BEGIN EXTRACT TO READ
Mine was also in OB classes for a year and can do all the above mentioned.

Some dogs just bark. Mine will stop when asked, but will start up in minutes.

I would also suggest not wearing an type of head harness in the house especially if you have other dogs.


----------



## graciesmom (Jun 10, 2006)

Gracie is a continual work in progress. For the barking, we've tried many things ... ignoring (hard to do), distracting, placing the palm of my hand over her nose and saying "quiet" or "shh" or "stop" or "ackk". The worst is people coming to the door or the newspaper coming through the mail slot. I swear she thinks it's an alien! I've read recently that if she's not responding to a comand to stop or to redirection, try removing her from the situation. So lately, if she doesn't stop after being told once, I do not say anything else to her, but go and lead her gently and calmly by the collar into the garage. Once she stops barking I let her back in. All this time I do not say anything to her. I can't say for sure yet, but it seems to be working, I think she's getting the message because the barking seems to be less.
END EXTRACT TO READ
**STATED PROBLEM A:**
In the dog-barking thread, list each word that graciesmom says to Gracie while covering her nose with a palm.
**STATED PROBLEM B:**
According to the dog-barking thread, where does graciesmom take Gracie if she keeps barking after being told once?
BEGIN INFORMATION SUPPLIED
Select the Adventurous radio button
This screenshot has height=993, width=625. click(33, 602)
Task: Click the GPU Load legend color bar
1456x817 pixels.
END INFORMATION SUPPLIED
**TASK RESULT A:**
"quiet", "shh", "stop", "ackk"

**TASK RESULT B:**
Into the garage, led gently by the collar.